▶ What you have to do
When transcribing the entries, keep each one exactly as it is.

BEGIN Information provided

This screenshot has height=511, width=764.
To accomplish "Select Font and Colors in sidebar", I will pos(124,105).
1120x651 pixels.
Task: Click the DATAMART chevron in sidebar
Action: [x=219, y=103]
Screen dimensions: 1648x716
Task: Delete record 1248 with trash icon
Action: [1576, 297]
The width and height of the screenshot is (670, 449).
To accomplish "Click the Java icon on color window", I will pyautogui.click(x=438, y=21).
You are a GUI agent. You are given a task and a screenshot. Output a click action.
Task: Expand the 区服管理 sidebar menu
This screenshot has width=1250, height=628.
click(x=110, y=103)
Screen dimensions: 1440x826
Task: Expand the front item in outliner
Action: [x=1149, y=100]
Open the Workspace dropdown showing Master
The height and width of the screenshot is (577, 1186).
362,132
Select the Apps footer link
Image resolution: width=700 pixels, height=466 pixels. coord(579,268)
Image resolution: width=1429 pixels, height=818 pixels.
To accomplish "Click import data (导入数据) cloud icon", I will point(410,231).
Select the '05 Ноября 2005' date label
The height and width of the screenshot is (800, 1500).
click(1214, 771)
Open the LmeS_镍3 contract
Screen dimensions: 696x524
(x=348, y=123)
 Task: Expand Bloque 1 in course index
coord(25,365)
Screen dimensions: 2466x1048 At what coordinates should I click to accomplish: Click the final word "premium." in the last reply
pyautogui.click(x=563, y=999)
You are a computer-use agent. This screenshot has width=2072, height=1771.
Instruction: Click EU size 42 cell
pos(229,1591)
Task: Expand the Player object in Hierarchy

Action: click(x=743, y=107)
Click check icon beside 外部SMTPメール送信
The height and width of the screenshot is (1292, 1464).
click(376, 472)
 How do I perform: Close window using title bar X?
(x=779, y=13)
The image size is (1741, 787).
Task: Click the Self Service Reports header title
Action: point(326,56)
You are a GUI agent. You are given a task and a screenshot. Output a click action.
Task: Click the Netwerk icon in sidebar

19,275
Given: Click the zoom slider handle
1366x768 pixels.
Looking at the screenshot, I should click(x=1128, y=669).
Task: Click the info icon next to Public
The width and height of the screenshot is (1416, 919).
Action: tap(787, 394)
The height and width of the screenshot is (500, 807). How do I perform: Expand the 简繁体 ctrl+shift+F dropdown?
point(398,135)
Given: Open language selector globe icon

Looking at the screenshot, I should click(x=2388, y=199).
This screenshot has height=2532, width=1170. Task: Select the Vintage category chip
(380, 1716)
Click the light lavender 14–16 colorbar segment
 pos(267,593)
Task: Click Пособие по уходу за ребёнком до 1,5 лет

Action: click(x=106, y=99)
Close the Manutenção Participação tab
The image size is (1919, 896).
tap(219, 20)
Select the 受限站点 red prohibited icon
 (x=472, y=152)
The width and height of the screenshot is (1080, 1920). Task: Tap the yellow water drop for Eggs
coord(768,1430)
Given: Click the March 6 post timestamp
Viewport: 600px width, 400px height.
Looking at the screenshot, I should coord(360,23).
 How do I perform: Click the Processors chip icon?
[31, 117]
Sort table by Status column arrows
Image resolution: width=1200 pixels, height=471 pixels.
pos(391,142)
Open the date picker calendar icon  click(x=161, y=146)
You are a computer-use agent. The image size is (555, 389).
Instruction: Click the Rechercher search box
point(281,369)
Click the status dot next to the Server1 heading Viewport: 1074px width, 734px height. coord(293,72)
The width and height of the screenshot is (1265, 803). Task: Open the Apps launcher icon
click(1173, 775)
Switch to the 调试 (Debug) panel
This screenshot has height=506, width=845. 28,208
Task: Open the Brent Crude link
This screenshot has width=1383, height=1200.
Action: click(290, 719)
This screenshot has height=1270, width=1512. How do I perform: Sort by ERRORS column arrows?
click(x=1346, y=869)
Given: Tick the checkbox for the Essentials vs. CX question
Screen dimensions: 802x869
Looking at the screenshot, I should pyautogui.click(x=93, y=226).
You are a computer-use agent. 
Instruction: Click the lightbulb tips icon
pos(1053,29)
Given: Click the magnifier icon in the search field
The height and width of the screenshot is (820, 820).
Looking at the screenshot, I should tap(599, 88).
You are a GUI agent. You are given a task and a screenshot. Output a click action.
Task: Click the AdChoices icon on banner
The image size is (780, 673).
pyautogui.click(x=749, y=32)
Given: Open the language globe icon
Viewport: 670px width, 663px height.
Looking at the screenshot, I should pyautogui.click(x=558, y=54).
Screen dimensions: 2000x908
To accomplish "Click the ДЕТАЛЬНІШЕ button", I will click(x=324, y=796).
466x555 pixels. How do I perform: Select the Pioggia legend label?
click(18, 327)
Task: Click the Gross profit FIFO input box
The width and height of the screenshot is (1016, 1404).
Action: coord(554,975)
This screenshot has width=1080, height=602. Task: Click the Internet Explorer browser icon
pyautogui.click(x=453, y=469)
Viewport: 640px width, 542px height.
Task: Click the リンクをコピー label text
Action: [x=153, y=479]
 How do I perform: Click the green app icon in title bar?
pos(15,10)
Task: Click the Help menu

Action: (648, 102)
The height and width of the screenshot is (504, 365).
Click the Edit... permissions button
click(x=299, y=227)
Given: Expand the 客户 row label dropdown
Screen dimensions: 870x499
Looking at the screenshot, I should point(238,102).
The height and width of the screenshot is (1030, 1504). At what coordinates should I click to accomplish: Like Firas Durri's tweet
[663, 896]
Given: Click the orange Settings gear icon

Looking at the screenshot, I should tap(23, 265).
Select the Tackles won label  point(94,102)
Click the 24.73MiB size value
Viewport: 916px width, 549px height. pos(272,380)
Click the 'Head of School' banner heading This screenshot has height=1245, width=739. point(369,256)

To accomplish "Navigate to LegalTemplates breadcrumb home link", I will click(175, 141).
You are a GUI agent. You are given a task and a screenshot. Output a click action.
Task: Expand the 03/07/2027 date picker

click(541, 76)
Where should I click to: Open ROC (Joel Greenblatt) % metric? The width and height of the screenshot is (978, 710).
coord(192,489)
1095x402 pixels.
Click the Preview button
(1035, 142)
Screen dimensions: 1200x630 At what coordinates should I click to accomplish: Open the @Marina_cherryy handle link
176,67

END Information provided

▶ Completed task
This screenshot has height=511, width=764.
To accomplish "Select Font and Colors in sidebar", I will pos(124,105).
1120x651 pixels.
Task: Click the DATAMART chevron in sidebar
Action: [x=219, y=103]
Screen dimensions: 1648x716
Task: Delete record 1248 with trash icon
Action: [1576, 297]
The width and height of the screenshot is (670, 449).
To accomplish "Click the Java icon on color window", I will pyautogui.click(x=438, y=21).
You are a GUI agent. You are given a task and a screenshot. Output a click action.
Task: Expand the 区服管理 sidebar menu
This screenshot has width=1250, height=628.
click(x=110, y=103)
Screen dimensions: 1440x826
Task: Expand the front item in outliner
Action: [x=1149, y=100]
Open the Workspace dropdown showing Master
The height and width of the screenshot is (577, 1186).
362,132
Select the Apps footer link
Image resolution: width=700 pixels, height=466 pixels. coord(579,268)
Image resolution: width=1429 pixels, height=818 pixels.
To accomplish "Click import data (导入数据) cloud icon", I will point(410,231).
Select the '05 Ноября 2005' date label
The height and width of the screenshot is (800, 1500).
click(1214, 771)
Open the LmeS_镍3 contract
Screen dimensions: 696x524
(x=348, y=123)
 Task: Expand Bloque 1 in course index
coord(25,365)
Screen dimensions: 2466x1048 At what coordinates should I click to accomplish: Click the final word "premium." in the last reply
pyautogui.click(x=563, y=999)
You are a computer-use agent. This screenshot has width=2072, height=1771.
Instruction: Click EU size 42 cell
pos(229,1591)
Task: Expand the Player object in Hierarchy

Action: click(x=743, y=107)
Click check icon beside 外部SMTPメール送信
The height and width of the screenshot is (1292, 1464).
click(376, 472)
 How do I perform: Close window using title bar X?
(x=779, y=13)
The image size is (1741, 787).
Task: Click the Self Service Reports header title
Action: point(326,56)
You are a GUI agent. You are given a task and a screenshot. Output a click action.
Task: Click the Netwerk icon in sidebar

19,275
Given: Click the zoom slider handle
1366x768 pixels.
Looking at the screenshot, I should click(x=1128, y=669).
Task: Click the info icon next to Public
The width and height of the screenshot is (1416, 919).
Action: tap(787, 394)
The height and width of the screenshot is (500, 807). How do I perform: Expand the 简繁体 ctrl+shift+F dropdown?
point(398,135)
Given: Open language selector globe icon

Looking at the screenshot, I should click(x=2388, y=199).
This screenshot has height=2532, width=1170. Task: Select the Vintage category chip
(380, 1716)
Click the light lavender 14–16 colorbar segment
 pos(267,593)
Task: Click Пособие по уходу за ребёнком до 1,5 лет

Action: click(x=106, y=99)
Close the Manutenção Participação tab
The image size is (1919, 896).
tap(219, 20)
Select the 受限站点 red prohibited icon
 (x=472, y=152)
The width and height of the screenshot is (1080, 1920). Task: Tap the yellow water drop for Eggs
coord(768,1430)
Given: Click the March 6 post timestamp
Viewport: 600px width, 400px height.
Looking at the screenshot, I should coord(360,23).
 How do I perform: Click the Processors chip icon?
[31, 117]
Sort table by Status column arrows
Image resolution: width=1200 pixels, height=471 pixels.
pos(391,142)
Open the date picker calendar icon  click(x=161, y=146)
You are a computer-use agent. The image size is (555, 389).
Instruction: Click the Rechercher search box
point(281,369)
Click the status dot next to the Server1 heading Viewport: 1074px width, 734px height. coord(293,72)
The width and height of the screenshot is (1265, 803). Task: Open the Apps launcher icon
click(1173, 775)
Switch to the 调试 (Debug) panel
This screenshot has height=506, width=845. 28,208
Task: Open the Brent Crude link
This screenshot has width=1383, height=1200.
Action: click(290, 719)
This screenshot has height=1270, width=1512. How do I perform: Sort by ERRORS column arrows?
click(x=1346, y=869)
Given: Tick the checkbox for the Essentials vs. CX question
Screen dimensions: 802x869
Looking at the screenshot, I should pyautogui.click(x=93, y=226).
You are a computer-use agent. 
Instruction: Click the lightbulb tips icon
pos(1053,29)
Given: Click the magnifier icon in the search field
The height and width of the screenshot is (820, 820).
Looking at the screenshot, I should tap(599, 88).
You are a GUI agent. You are given a task and a screenshot. Output a click action.
Task: Click the AdChoices icon on banner
The image size is (780, 673).
pyautogui.click(x=749, y=32)
Given: Open the language globe icon
Viewport: 670px width, 663px height.
Looking at the screenshot, I should pyautogui.click(x=558, y=54).
Screen dimensions: 2000x908
To accomplish "Click the ДЕТАЛЬНІШЕ button", I will click(x=324, y=796).
466x555 pixels. How do I perform: Select the Pioggia legend label?
click(18, 327)
Task: Click the Gross profit FIFO input box
The width and height of the screenshot is (1016, 1404).
Action: coord(554,975)
This screenshot has width=1080, height=602. Task: Click the Internet Explorer browser icon
pyautogui.click(x=453, y=469)
Viewport: 640px width, 542px height.
Task: Click the リンクをコピー label text
Action: [x=153, y=479]
 How do I perform: Click the green app icon in title bar?
pos(15,10)
Task: Click the Help menu

Action: (648, 102)
The height and width of the screenshot is (504, 365).
Click the Edit... permissions button
click(x=299, y=227)
Given: Expand the 客户 row label dropdown
Screen dimensions: 870x499
Looking at the screenshot, I should point(238,102).
The height and width of the screenshot is (1030, 1504). At what coordinates should I click to accomplish: Like Firas Durri's tweet
[663, 896]
Given: Click the orange Settings gear icon

Looking at the screenshot, I should tap(23, 265).
Select the Tackles won label  point(94,102)
Click the 24.73MiB size value
Viewport: 916px width, 549px height. pos(272,380)
Click the 'Head of School' banner heading This screenshot has height=1245, width=739. point(369,256)

To accomplish "Navigate to LegalTemplates breadcrumb home link", I will click(175, 141).
You are a GUI agent. You are given a task and a screenshot. Output a click action.
Task: Expand the 03/07/2027 date picker

click(541, 76)
Where should I click to: Open ROC (Joel Greenblatt) % metric? The width and height of the screenshot is (978, 710).
coord(192,489)
1095x402 pixels.
Click the Preview button
(1035, 142)
Screen dimensions: 1200x630 At what coordinates should I click to accomplish: Open the @Marina_cherryy handle link
176,67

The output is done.